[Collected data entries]
= Beginning of Section =

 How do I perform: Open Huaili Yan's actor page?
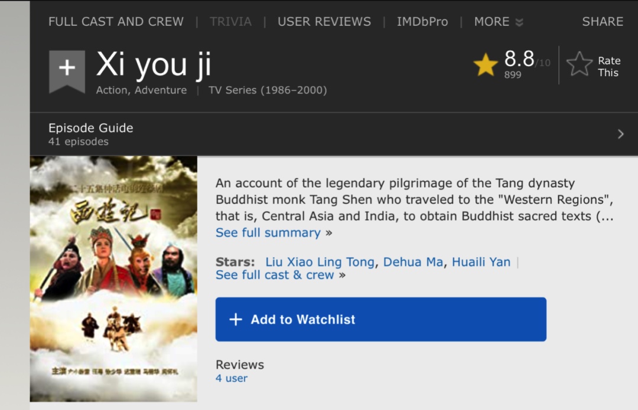coord(481,262)
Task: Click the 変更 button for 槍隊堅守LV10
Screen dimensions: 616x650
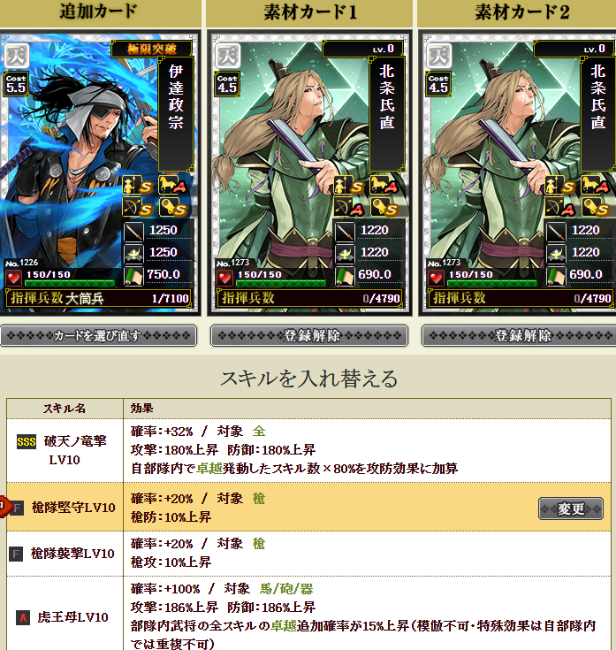Action: coord(570,509)
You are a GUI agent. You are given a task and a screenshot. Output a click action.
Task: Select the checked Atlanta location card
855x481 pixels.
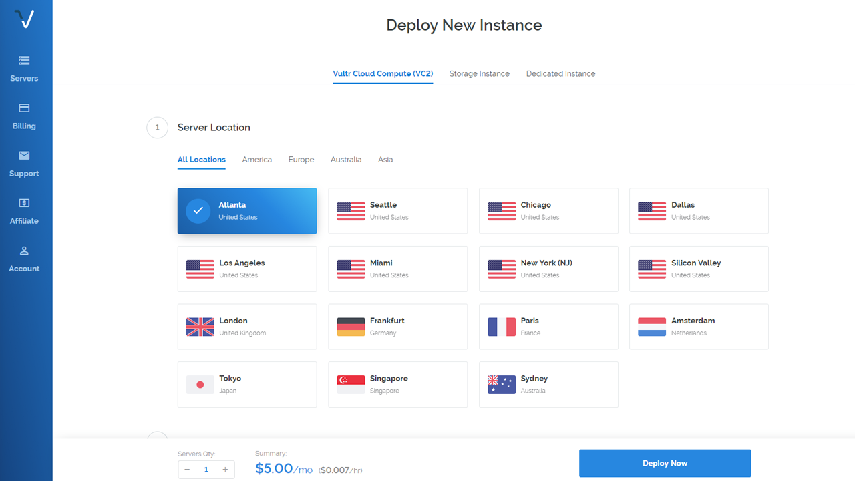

= End of Section =

ASSIGNMENT >>
Give back the entries verbatim. Do not include any picture.

RESPONSE TO THE EXERCISE >>
 How do I perform: Open Huaili Yan's actor page?
coord(481,262)
Task: Click the 変更 button for 槍隊堅守LV10
Screen dimensions: 616x650
Action: coord(570,509)
You are a GUI agent. You are given a task and a screenshot. Output a click action.
Task: Select the checked Atlanta location card
855x481 pixels.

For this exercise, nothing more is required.